Route information
- Maintained by Malaysian Public Works Department
- Length: 3.2 km (2.0 mi)

Major junctions
- North end: Mount Jerai
- FT 252 Federal Route 252
- South end: Telecom Transmitter

Location
- Country: Malaysia
- Primary destinations: Kompleks Telaga Tok Sheikh, Agricles Biotech Farm, Hutan Lipur Gurun Kuari

Highway system
- Highways in Malaysia; Expressways; Federal; State;

= Malaysia Federal Route 274 =

Road in Malaysia

Jalan Telekom Gunung Jerai, Federal Route 274, is a federal road in Mount Jerai, Kedah, Malaysia. It is a main route to Tok Sheikh's Well, with its Kilometre Zero located at the Telecom Transmitter on Mount Jerai. At most sections, the road was built under the JKR R5 road standard, allowing a maximum speed limit of 90 km/h (56 mph).

- Required task 1:
Restate word for word the stretch of the Federal Route 274 text from "Highway system" through "km/h (56 mph).".
The rows below are unrelated to the Federal Route 274 text.

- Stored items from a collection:
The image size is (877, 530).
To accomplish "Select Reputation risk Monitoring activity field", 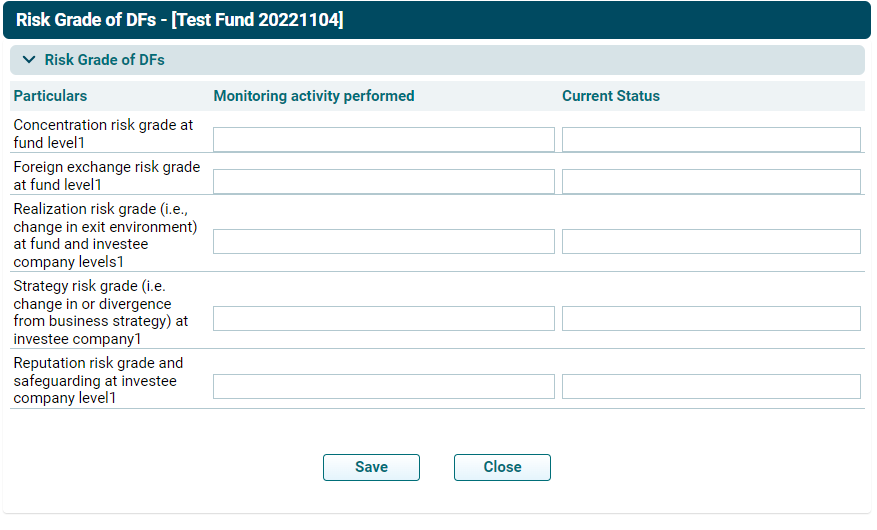I will tap(383, 387).
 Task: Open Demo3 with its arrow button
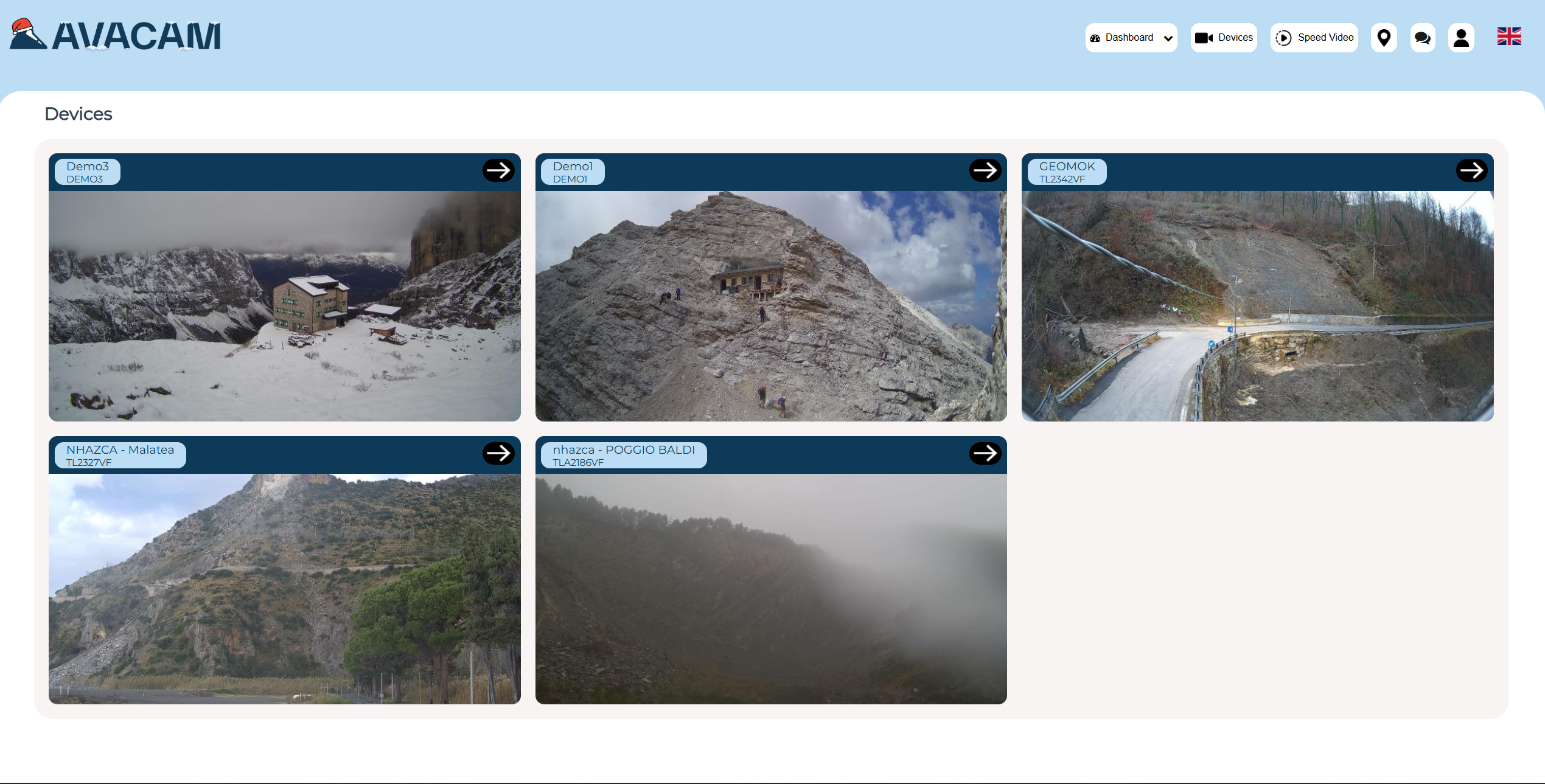pos(498,170)
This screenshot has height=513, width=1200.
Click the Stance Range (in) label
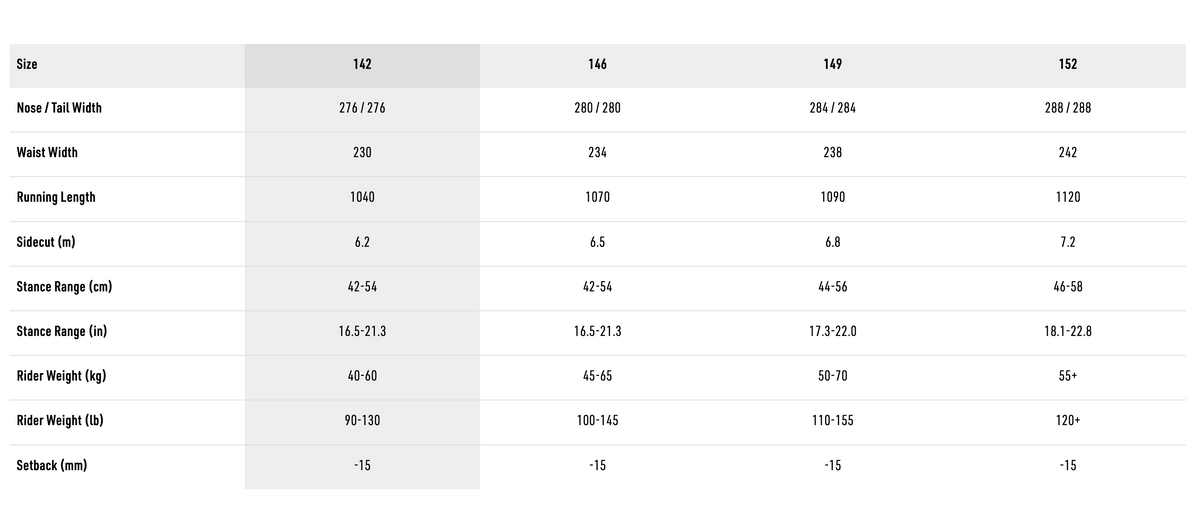tap(61, 331)
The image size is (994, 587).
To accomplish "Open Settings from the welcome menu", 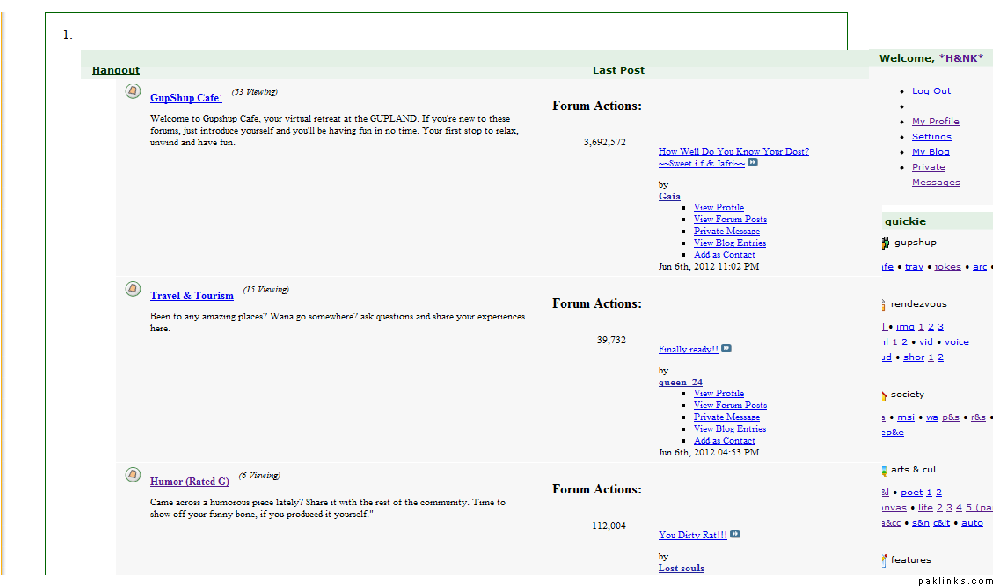I will click(931, 137).
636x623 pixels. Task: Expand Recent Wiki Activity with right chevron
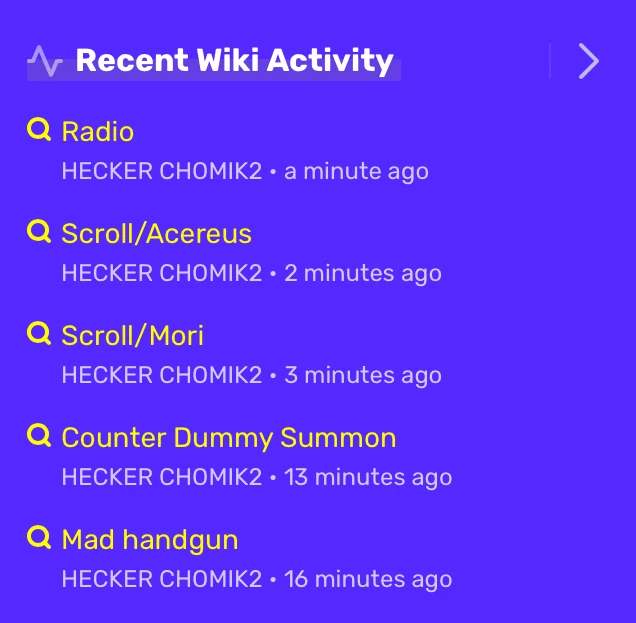pyautogui.click(x=589, y=61)
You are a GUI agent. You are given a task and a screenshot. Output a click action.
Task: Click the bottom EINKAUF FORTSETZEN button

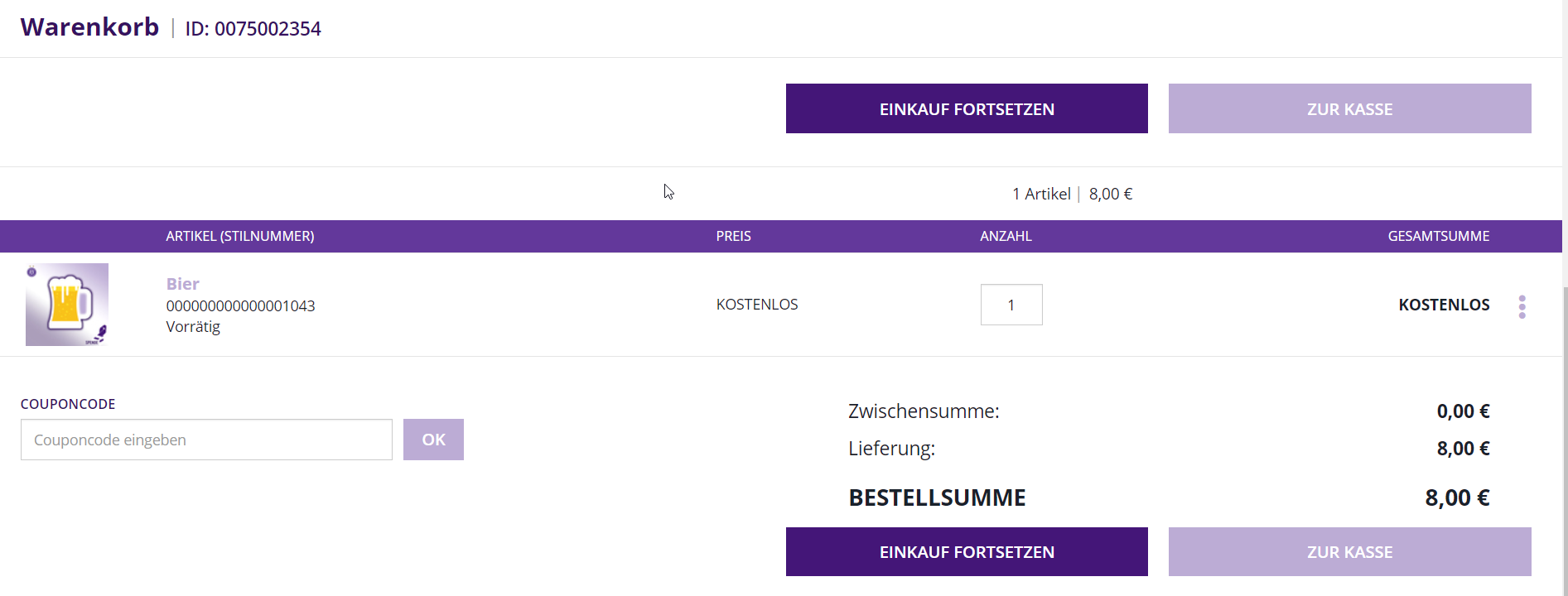coord(967,551)
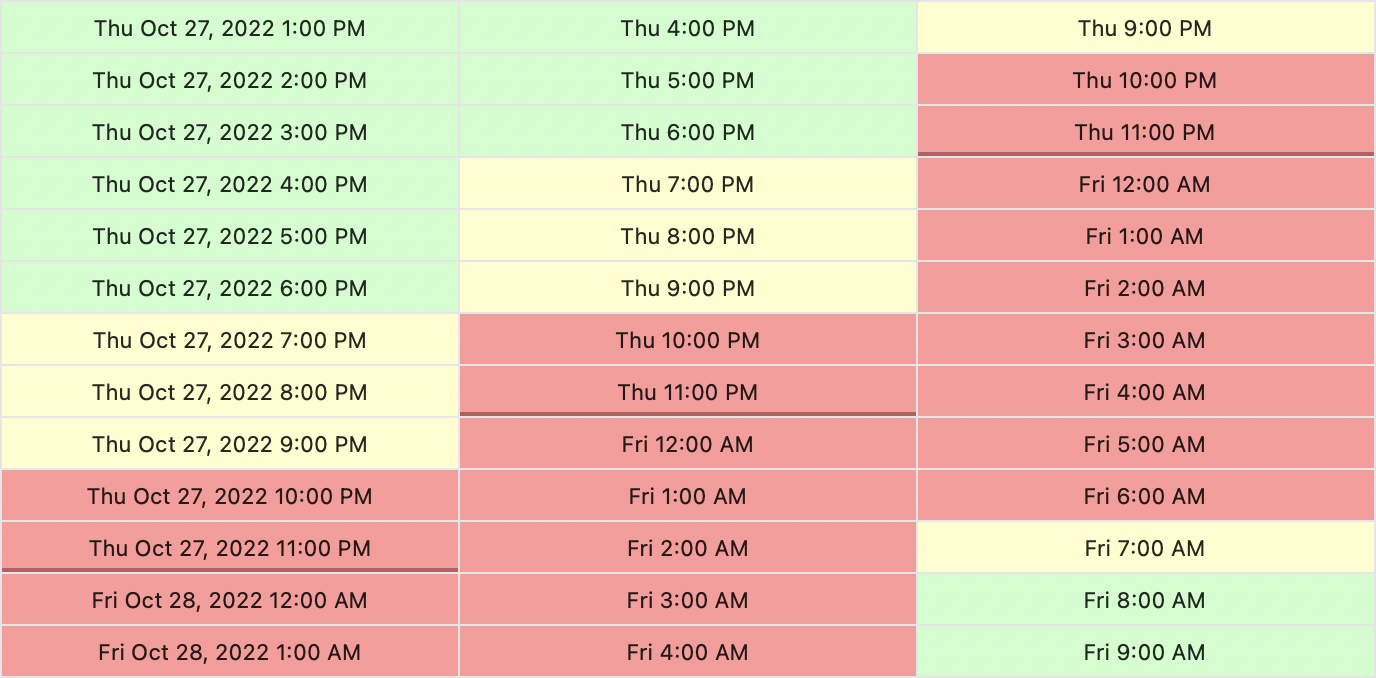Click the Fri 5:00 AM cell

pos(1145,444)
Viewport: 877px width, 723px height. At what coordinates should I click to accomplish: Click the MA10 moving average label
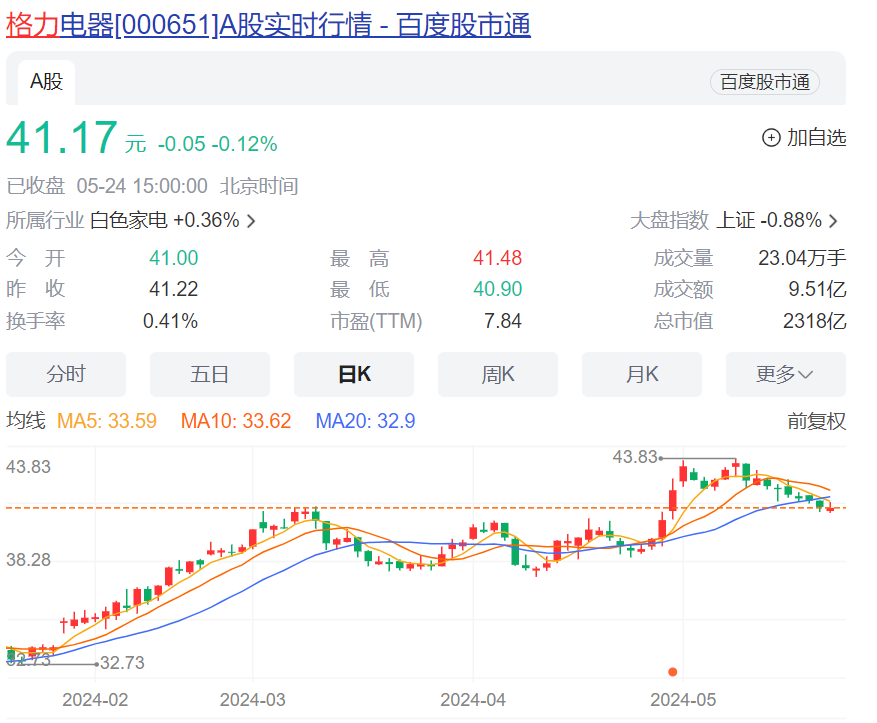click(x=236, y=421)
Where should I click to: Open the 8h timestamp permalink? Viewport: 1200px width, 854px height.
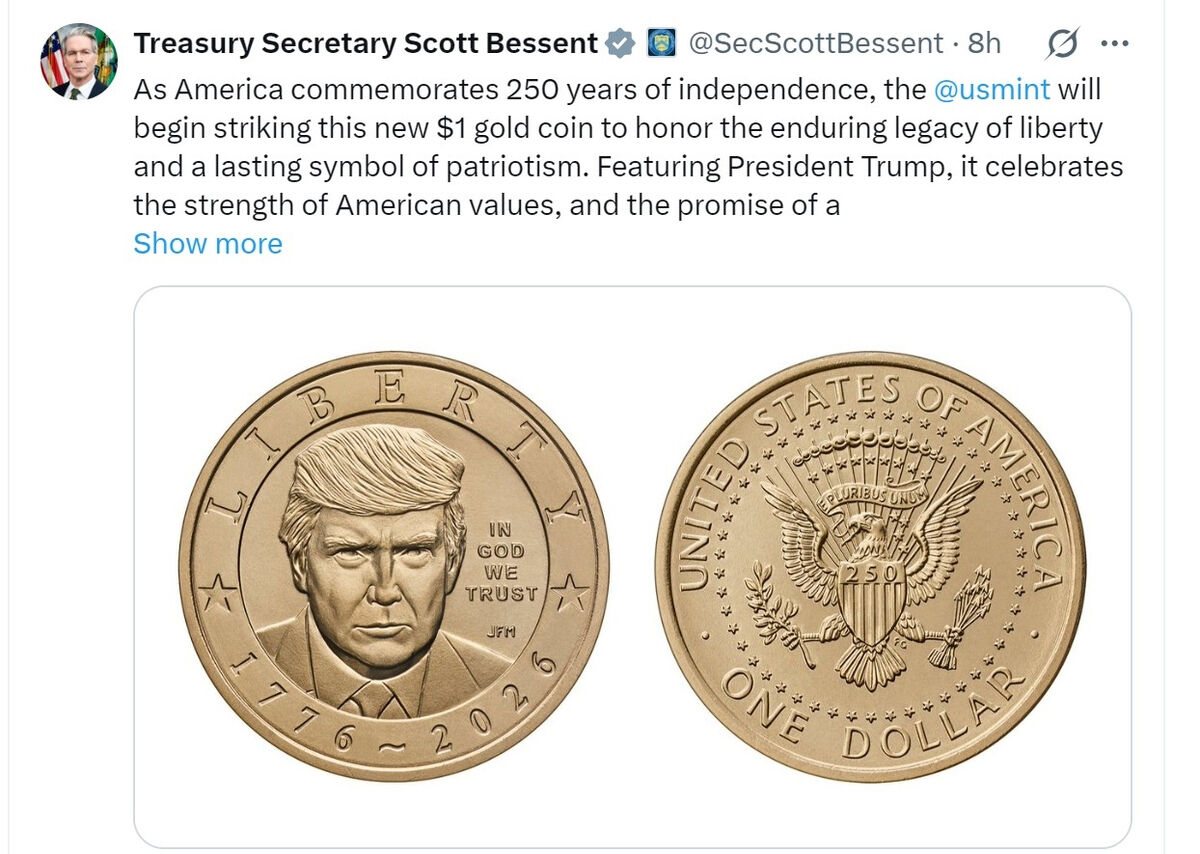(984, 43)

- Required task 2:
Quote the stretch of the rows from the line containing "Viewport: 877px width, 723px" through the last line of the rows, and leave the pictures out of your answer.

- Problem solution 1:
Highway system
- Highways in Malaysia; Expressways; Federal; State;

= Malaysia Federal Route 274 =

Road in Malaysia

Jalan Telekom Gunung Jerai, Federal Route 274, is a federal road in Mount Jerai, Kedah, Malaysia. It is a main route to Tok Sheikh's Well, with its Kilometre Zero located at the Telecom Transmitter on Mount Jerai. At most sections, the road was built under the JKR R5 road standard, allowing a maximum speed limit of 90 km/h (56 mph).

- Problem solution 2:
Viewport: 877px width, 723px height. At what coordinates should I click to accomplish: Click the MA10 moving average label
click(x=236, y=421)
Where should I click to: Open the 8h timestamp permalink? Viewport: 1200px width, 854px height.
(984, 43)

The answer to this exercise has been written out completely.